Written tasks
1. Give the stretch from "Either standard shellac" through "(Feb 8, 2018)" of the lacquer thread again, switching "shellac" to "varnish" throughout.
2. In the lacquer thread, how thick is a lacquer finish normally applied?

— START OF Article —

My station was right outside Kadena. I retired from the AF in 1982 at Eglin AFB and purchased a Feed and Seed business. Ran that until 1998 when I sold it. 

George


----------



## Steve Neul (Sep 2, 2011)

Sherwoodworker said:


> Any idea if there are any commercial lacquers available that are close to the Japanese raw lacquer? I imagine getting the materials for raw lacquer is impossible here in the US, so what are other options?


I really can't answer your question. I just looked up the origins of lacquer one time and thought it was interesting that someone would make a product out of something that would give you the itchy. I mean I've got poison oak growing all over my place and I go to great lengths to stay away from the stuff. 

The appearance of the synthetic lacquer is going to look the same if applied thick enough. Normally a lacquer finish is applied 3 mils thick where the Japanese lacquer may be closer to 12. Sherwin Williams sells a lacquer called Bushwacker White Lacquer Undercoater which you could build most of the thickness. They can tint it to where it isn't completely snow white. This would help a great deal in preventing the finish from cracking however when you do a thick finish you have to allow a lot longer drying time. I wouldn't apply more than one coat of primer per day in warm weather. If it's cool and or damp where you are one coat every three days is probably warranted. The main thing is that the surface you lacquer is completely smooth. It's suppose to be completely free of defects and polished to a high gloss which tends to show the most minor defect.


----------



## Steve Neul (Sep 2, 2011)

Sherwoodworker said:


> Would an unwaxed shellac (Sealcoat) work under lacquer!


Either standard shellac or unwaxed shellac is compatible with lacquer however I don't think it would make a good foundation for what you are doing. You are needing to build thickness and shellac tends to crack when thick. You would be better off with lacquer sanding sealer or lacquer primer.


----------



## Sherwoodworker (Feb 8, 2018)

Steve Neul said:


> Sherwin Williams sells a lacquer called Bushwacker White Lacquer Undercoater which you could build most of the thickness. They can tint it to where it isn't completely snow white.


Thanks for that info. Do they possibly carry a black undercover? or can they tint as the customer request?


----------



## Steve Neul (Sep 2, 2011)

Sherwoodworker said:


> Thanks for that info. Do they possibly carry a black undercover? or can they tint as the customer request?

— END OF Article —
— START OF Supplied data —

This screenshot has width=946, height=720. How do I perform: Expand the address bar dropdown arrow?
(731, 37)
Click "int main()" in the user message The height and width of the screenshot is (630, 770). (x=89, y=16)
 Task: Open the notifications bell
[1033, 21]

— END OF Supplied data —

Full answers
1.
Either standard varnish or unwaxed varnish is compatible with lacquer however I don't think it would make a good foundation for what you are doing. You are needing to build thickness and varnish tends to crack when thick. You would be better off with lacquer sanding sealer or lacquer primer.


----------



## Sherwoodworker (Feb 8, 2018)

2. 3 mils thick.